Would you reproduce exactly the lines below from the one holding "Кабачки с яйцом" through the one holding "Лана (85, 2149)", inclusive, and no others?

(THE DATA)

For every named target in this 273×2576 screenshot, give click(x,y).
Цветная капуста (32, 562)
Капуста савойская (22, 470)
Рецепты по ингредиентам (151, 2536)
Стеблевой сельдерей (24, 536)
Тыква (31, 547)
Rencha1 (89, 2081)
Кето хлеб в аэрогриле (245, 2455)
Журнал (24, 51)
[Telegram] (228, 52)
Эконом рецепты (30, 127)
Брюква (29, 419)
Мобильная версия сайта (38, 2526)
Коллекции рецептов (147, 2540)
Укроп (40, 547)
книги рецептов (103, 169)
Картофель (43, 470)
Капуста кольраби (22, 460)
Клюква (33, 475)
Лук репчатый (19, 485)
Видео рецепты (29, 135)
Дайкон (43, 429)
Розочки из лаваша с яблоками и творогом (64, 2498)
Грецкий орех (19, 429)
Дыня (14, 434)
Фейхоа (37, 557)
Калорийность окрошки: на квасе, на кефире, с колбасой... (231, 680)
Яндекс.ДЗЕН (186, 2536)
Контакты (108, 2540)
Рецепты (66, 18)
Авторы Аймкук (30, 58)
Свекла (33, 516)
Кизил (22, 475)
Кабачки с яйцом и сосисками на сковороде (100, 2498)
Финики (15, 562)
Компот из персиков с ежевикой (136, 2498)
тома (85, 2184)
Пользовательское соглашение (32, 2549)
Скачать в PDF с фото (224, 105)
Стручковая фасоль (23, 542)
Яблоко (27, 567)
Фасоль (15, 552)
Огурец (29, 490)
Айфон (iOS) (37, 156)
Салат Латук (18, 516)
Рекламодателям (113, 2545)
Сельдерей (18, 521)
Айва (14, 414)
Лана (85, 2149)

(End THE DATA)
(THE DATA)

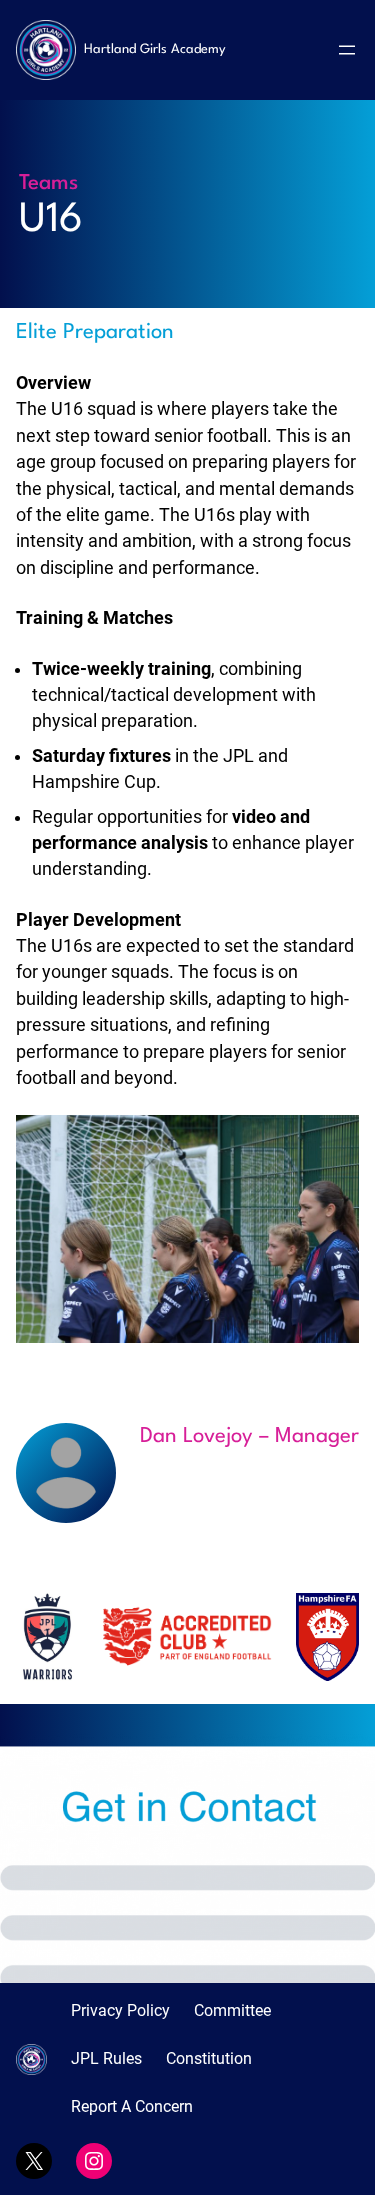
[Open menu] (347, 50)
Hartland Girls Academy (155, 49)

(End THE DATA)

### RESULT OF THIS TASK:
Кабачки с яйцом и сосисками на сковороде (100, 2498)
Финики (15, 562)
Компот из персиков с ежевикой (136, 2498)
тома (85, 2184)
Пользовательское соглашение (32, 2549)
Скачать в PDF с фото (224, 105)
Стручковая фасоль (23, 542)
Яблоко (27, 567)
Фасоль (15, 552)
Огурец (29, 490)
Айфон (iOS) (37, 156)
Салат Латук (18, 516)
Рекламодателям (113, 2545)
Сельдерей (18, 521)
Айва (14, 414)
Лана (85, 2149)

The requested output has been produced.